Photo by Matt Siciliano-Salazar | The Signal

From sustainable shopping to Justice Ruth Bader Ginsburg’s various judicial collars, people have used fashion to spread social and political messages for years.

One of the most notable accessories that has become a political symbol is President Donald Trump’s “Make America Great Again” or MAGA hat.

Junior Peter Minetos is chairman of the Georgia College Republicans and is proud to express his political opinion by wearing the hat.

“What the message of the MAGA hat means to me is returning the power back to the people to make America great again,” he said.

He sees the use of fashion to spread a message as a form of peaceful demonstration.

“I think that if [wearing clothing or accessories] is the way someone would like to express their political viewpoint, whether you’re in favor, or not in favor of a certain side, I think it’s good,” Minetos said.

Fashion doesn’t need to have political affiliation to be significant or stimulate change.

Trey Brown is a musician and TikToker with nearly 50,000 followers, who gained fame from showcasing their love of skirts and gender non-conforming fashion.

“[With non-conforming fashion,] it’s like walking into a store and not seeing a men’s section and a women’s section, but just seeing the store and taking advantage of the fact that you can express yourself in so many different ways,” Brown said. 

Brown’s style is inspired by street punk and gothic aesthetics, incorporating masculine and feminine stylistic elements and enjoys experimenting.

Infinite Appeal is a fashion and modeling organization at Georgia State. Anyone can audition, despite the harsh standards that the modeling world imposes.

Creative director Alyssa Attride uses her position to remove the binary from modeling. She also uses art and non-conformity to express herself.

“When I get dressed every single day, I think about it as putting myself into drag almost,” Attride said. “I feel like sometimes I am putting on a performance and dressing up as what society perceives as a woman.”

To Attride, art is one of the most potent political and protesting tools.

“I think makeup, art and fashion are huge tools to be able to speak your mind and show your opposition to societal or gender norms,” Attride said.

Denise’Ann Shields is president of Infinite Appeal. She is proud that the organization  focuses on embracing diversity and body positivity.
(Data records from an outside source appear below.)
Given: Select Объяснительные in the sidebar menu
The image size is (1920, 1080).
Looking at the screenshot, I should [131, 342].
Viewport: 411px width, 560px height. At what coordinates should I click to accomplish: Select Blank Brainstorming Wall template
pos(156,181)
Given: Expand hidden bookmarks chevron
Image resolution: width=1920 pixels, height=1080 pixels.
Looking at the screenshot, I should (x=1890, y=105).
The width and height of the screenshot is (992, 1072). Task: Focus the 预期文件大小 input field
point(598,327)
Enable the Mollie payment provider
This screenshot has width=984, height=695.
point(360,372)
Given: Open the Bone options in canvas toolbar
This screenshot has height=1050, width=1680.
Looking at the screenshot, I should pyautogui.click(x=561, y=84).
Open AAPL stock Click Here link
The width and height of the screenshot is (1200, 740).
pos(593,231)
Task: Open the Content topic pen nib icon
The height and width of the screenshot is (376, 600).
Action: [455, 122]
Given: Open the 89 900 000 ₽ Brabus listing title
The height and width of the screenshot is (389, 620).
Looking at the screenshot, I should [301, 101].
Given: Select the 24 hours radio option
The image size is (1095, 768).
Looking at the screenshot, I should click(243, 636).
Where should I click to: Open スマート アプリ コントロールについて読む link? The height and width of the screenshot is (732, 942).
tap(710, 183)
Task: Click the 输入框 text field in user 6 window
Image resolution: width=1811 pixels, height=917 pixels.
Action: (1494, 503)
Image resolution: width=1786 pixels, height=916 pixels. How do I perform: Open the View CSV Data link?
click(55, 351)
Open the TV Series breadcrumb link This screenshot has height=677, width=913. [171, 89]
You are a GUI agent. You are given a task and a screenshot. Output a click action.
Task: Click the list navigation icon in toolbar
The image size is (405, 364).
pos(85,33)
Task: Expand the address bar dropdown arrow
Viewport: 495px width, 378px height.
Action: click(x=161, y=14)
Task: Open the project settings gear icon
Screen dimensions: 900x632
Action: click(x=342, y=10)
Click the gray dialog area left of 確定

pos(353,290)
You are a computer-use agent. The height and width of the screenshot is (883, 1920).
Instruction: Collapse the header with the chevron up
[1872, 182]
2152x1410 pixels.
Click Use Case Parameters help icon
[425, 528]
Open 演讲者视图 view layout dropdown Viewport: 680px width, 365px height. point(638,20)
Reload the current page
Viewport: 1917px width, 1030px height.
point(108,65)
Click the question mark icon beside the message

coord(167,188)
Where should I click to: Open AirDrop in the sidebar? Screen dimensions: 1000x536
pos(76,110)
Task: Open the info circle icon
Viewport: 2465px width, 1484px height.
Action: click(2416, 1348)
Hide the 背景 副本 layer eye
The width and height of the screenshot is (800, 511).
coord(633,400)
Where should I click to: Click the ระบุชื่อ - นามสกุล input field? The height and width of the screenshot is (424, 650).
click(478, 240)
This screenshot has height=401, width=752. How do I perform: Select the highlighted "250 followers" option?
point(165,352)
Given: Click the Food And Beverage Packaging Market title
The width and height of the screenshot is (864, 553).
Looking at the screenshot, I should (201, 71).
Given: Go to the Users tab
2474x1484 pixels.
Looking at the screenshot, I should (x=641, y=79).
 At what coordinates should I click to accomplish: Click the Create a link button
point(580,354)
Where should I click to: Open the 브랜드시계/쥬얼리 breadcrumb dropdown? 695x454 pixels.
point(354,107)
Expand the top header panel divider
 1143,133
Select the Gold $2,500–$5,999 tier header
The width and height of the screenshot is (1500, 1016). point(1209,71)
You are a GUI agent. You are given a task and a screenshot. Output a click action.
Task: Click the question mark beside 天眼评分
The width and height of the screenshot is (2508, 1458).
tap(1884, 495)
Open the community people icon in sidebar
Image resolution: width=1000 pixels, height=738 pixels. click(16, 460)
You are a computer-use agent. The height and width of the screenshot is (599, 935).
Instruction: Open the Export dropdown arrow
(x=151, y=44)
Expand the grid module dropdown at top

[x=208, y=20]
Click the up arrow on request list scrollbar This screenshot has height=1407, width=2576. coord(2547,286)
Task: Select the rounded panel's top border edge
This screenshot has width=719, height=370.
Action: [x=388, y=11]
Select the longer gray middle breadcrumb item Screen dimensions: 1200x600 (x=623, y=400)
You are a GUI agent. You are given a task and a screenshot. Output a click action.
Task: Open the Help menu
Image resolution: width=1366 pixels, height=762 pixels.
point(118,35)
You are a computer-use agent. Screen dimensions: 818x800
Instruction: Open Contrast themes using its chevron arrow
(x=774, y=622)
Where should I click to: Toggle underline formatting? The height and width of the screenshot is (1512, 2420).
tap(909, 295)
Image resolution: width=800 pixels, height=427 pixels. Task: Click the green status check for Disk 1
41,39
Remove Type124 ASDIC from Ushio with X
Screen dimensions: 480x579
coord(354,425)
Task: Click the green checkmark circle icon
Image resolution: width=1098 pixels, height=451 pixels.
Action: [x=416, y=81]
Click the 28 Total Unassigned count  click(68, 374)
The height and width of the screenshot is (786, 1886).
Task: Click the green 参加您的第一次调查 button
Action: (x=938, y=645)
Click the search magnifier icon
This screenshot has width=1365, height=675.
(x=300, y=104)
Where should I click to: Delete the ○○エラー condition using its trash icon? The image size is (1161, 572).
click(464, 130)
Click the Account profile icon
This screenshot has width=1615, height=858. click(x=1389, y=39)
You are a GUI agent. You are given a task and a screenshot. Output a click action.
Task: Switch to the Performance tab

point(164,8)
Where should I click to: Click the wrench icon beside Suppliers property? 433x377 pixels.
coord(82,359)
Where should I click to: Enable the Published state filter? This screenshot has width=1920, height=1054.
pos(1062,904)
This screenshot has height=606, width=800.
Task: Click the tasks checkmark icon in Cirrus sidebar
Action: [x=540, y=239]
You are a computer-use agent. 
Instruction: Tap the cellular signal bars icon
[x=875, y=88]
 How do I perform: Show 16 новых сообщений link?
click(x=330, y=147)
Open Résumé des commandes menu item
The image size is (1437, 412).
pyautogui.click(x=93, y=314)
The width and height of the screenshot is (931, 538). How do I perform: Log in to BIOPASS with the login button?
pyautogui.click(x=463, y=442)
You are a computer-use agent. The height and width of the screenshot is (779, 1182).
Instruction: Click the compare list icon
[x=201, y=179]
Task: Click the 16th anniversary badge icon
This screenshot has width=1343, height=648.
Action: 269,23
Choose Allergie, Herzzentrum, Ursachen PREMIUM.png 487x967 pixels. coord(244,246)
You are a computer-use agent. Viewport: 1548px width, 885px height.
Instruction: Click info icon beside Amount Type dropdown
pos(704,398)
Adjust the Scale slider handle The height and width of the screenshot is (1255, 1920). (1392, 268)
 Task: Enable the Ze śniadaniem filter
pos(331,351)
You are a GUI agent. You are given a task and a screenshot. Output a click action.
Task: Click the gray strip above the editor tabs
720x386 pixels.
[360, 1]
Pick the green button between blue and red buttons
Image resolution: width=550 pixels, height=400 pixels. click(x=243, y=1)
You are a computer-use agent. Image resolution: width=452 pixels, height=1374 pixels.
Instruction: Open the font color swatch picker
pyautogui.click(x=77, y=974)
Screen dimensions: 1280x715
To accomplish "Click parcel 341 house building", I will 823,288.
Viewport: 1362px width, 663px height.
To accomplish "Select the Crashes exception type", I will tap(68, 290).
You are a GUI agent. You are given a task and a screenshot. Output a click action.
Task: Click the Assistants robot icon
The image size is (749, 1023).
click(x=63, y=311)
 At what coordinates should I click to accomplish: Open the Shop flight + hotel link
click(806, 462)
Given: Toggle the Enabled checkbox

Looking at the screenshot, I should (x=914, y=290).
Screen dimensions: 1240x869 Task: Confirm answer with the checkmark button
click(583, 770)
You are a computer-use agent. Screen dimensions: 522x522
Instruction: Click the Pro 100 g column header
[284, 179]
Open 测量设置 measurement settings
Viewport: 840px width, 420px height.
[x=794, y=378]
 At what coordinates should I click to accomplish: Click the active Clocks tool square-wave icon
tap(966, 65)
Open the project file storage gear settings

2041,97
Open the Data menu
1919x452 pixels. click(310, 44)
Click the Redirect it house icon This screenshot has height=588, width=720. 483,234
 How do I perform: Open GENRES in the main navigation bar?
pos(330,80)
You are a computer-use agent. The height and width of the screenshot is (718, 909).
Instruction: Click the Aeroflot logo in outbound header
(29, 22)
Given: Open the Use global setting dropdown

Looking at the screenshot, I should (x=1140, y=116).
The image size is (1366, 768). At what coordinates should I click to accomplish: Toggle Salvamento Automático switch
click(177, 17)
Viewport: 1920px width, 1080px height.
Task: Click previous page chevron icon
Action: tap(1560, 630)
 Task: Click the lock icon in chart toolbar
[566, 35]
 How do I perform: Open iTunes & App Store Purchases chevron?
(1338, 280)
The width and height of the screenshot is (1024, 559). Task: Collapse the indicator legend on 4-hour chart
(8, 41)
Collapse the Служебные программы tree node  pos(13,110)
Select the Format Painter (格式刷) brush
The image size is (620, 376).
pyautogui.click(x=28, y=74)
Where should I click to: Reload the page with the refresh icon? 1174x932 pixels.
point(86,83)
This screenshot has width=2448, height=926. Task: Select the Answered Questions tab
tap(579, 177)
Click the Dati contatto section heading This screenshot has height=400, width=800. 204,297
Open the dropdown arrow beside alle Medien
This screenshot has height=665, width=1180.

“Modeling has always been seen as something where you have to look like this or that,” Shields said. “I think that everybody looks beautiful…however you were put on this earth, you are beautiful.”

Shields applauds anyone who wears something that shows what they believe.

“I definitely love that we can use clothes to make a political or social statement without saying anything,” Shields said. “I can show you that I believe Black Lives Matter just by wearing a T-shirt.”

Fashion can be a non-verbal way for people to showcase parts of their personality, aesthetic and beliefs. Something as ordinary as getting dressed every day can spread a message.